▸ **Task brief**
Copy out all of the records below word for word, keeping every line as it is.

▸ **Supplied data**
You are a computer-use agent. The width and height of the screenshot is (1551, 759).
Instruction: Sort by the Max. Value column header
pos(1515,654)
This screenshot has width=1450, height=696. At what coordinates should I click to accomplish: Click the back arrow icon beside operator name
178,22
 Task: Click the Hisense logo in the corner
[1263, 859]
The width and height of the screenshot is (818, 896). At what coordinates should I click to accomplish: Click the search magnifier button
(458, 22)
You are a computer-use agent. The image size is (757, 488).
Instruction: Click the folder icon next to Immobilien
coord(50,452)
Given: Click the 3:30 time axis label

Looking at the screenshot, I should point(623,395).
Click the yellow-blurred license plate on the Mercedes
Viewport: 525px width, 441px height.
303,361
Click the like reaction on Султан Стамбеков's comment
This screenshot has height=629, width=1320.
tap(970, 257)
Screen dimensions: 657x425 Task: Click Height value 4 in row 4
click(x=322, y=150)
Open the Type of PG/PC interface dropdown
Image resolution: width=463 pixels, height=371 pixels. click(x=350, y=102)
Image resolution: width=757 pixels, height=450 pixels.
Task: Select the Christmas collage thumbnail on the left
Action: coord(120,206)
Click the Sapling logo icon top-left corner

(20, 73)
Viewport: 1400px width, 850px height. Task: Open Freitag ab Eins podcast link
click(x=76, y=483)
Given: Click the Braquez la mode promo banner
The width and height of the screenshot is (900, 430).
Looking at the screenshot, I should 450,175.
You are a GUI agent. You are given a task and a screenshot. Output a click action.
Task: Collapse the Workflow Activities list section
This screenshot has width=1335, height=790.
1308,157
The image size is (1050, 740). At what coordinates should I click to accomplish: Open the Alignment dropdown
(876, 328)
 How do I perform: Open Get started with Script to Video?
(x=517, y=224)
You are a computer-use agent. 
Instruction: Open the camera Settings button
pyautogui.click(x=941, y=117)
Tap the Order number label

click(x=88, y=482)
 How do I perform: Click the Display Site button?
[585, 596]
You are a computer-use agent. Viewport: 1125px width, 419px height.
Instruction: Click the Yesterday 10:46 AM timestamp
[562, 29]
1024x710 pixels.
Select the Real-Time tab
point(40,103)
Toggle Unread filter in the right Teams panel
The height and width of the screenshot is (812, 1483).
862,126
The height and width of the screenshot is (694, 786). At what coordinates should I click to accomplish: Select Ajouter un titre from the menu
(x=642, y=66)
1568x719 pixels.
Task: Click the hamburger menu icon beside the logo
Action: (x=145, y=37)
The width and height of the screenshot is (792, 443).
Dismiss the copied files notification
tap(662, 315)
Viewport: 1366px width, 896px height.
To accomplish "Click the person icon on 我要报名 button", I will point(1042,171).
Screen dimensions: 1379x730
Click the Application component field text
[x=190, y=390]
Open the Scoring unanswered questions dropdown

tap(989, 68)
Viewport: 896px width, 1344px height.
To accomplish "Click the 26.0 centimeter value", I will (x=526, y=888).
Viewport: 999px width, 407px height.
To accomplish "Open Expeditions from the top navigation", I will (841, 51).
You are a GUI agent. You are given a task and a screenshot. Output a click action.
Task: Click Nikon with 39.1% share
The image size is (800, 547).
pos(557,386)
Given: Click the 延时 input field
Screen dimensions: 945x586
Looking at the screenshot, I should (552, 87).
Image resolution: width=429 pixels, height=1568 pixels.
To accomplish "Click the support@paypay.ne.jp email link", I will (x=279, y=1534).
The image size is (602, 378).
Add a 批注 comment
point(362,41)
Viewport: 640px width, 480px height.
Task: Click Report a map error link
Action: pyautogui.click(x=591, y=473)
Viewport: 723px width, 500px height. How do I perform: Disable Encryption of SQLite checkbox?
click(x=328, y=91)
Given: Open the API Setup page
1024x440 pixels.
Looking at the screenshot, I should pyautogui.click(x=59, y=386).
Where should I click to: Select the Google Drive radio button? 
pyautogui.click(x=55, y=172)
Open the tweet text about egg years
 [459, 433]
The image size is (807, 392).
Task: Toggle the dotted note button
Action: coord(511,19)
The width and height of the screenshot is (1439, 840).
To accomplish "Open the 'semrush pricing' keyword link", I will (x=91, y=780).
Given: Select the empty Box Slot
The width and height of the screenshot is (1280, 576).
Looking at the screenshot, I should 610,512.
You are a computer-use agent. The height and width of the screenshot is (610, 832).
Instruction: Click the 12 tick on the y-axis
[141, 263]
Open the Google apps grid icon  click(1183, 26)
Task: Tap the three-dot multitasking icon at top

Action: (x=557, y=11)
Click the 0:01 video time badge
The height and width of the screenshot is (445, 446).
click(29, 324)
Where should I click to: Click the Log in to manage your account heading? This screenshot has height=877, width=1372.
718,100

▸ **Answer for the task**
You are a computer-use agent. The width and height of the screenshot is (1551, 759).
Instruction: Sort by the Max. Value column header
pos(1515,654)
This screenshot has width=1450, height=696. At what coordinates should I click to accomplish: Click the back arrow icon beside operator name
178,22
 Task: Click the Hisense logo in the corner
[1263, 859]
The width and height of the screenshot is (818, 896). At what coordinates should I click to accomplish: Click the search magnifier button
(458, 22)
You are a computer-use agent. The image size is (757, 488).
Instruction: Click the folder icon next to Immobilien
coord(50,452)
Given: Click the 3:30 time axis label

Looking at the screenshot, I should point(623,395).
Click the yellow-blurred license plate on the Mercedes
Viewport: 525px width, 441px height.
303,361
Click the like reaction on Султан Стамбеков's comment
This screenshot has height=629, width=1320.
tap(970, 257)
Screen dimensions: 657x425 Task: Click Height value 4 in row 4
click(x=322, y=150)
Open the Type of PG/PC interface dropdown
Image resolution: width=463 pixels, height=371 pixels. click(x=350, y=102)
Image resolution: width=757 pixels, height=450 pixels.
Task: Select the Christmas collage thumbnail on the left
Action: coord(120,206)
Click the Sapling logo icon top-left corner

(20, 73)
Viewport: 1400px width, 850px height. Task: Open Freitag ab Eins podcast link
click(x=76, y=483)
Given: Click the Braquez la mode promo banner
The width and height of the screenshot is (900, 430).
Looking at the screenshot, I should 450,175.
You are a GUI agent. You are given a task and a screenshot. Output a click action.
Task: Collapse the Workflow Activities list section
This screenshot has width=1335, height=790.
1308,157
The image size is (1050, 740). At what coordinates should I click to accomplish: Open the Alignment dropdown
(876, 328)
 How do I perform: Open Get started with Script to Video?
(x=517, y=224)
You are a computer-use agent. 
Instruction: Open the camera Settings button
pyautogui.click(x=941, y=117)
Tap the Order number label

click(x=88, y=482)
 How do I perform: Click the Display Site button?
[585, 596]
You are a computer-use agent. Viewport: 1125px width, 419px height.
Instruction: Click the Yesterday 10:46 AM timestamp
[562, 29]
1024x710 pixels.
Select the Real-Time tab
point(40,103)
Toggle Unread filter in the right Teams panel
The height and width of the screenshot is (812, 1483).
862,126
The height and width of the screenshot is (694, 786). At what coordinates should I click to accomplish: Select Ajouter un titre from the menu
(x=642, y=66)
1568x719 pixels.
Task: Click the hamburger menu icon beside the logo
Action: (x=145, y=37)
The width and height of the screenshot is (792, 443).
Dismiss the copied files notification
tap(662, 315)
Viewport: 1366px width, 896px height.
To accomplish "Click the person icon on 我要报名 button", I will point(1042,171).
Screen dimensions: 1379x730
Click the Application component field text
[x=190, y=390]
Open the Scoring unanswered questions dropdown

tap(989, 68)
Viewport: 896px width, 1344px height.
To accomplish "Click the 26.0 centimeter value", I will (x=526, y=888).
Viewport: 999px width, 407px height.
To accomplish "Open Expeditions from the top navigation", I will (841, 51).
You are a GUI agent. You are given a task and a screenshot. Output a click action.
Task: Click Nikon with 39.1% share
The image size is (800, 547).
pos(557,386)
Given: Click the 延时 input field
Screen dimensions: 945x586
Looking at the screenshot, I should (552, 87).
Image resolution: width=429 pixels, height=1568 pixels.
To accomplish "Click the support@paypay.ne.jp email link", I will (x=279, y=1534).
The image size is (602, 378).
Add a 批注 comment
point(362,41)
Viewport: 640px width, 480px height.
Task: Click Report a map error link
Action: pyautogui.click(x=591, y=473)
Viewport: 723px width, 500px height. How do I perform: Disable Encryption of SQLite checkbox?
click(x=328, y=91)
Given: Open the API Setup page
1024x440 pixels.
Looking at the screenshot, I should pyautogui.click(x=59, y=386).
Where should I click to: Select the Google Drive radio button? 
pyautogui.click(x=55, y=172)
Open the tweet text about egg years
 [459, 433]
The image size is (807, 392).
Task: Toggle the dotted note button
Action: coord(511,19)
The width and height of the screenshot is (1439, 840).
To accomplish "Open the 'semrush pricing' keyword link", I will (x=91, y=780).
Given: Select the empty Box Slot
The width and height of the screenshot is (1280, 576).
Looking at the screenshot, I should 610,512.
You are a computer-use agent. The height and width of the screenshot is (610, 832).
Instruction: Click the 12 tick on the y-axis
[141, 263]
Open the Google apps grid icon  click(1183, 26)
Task: Tap the three-dot multitasking icon at top

Action: (x=557, y=11)
Click the 0:01 video time badge
The height and width of the screenshot is (445, 446).
click(29, 324)
Where should I click to: Click the Log in to manage your account heading? This screenshot has height=877, width=1372.
718,100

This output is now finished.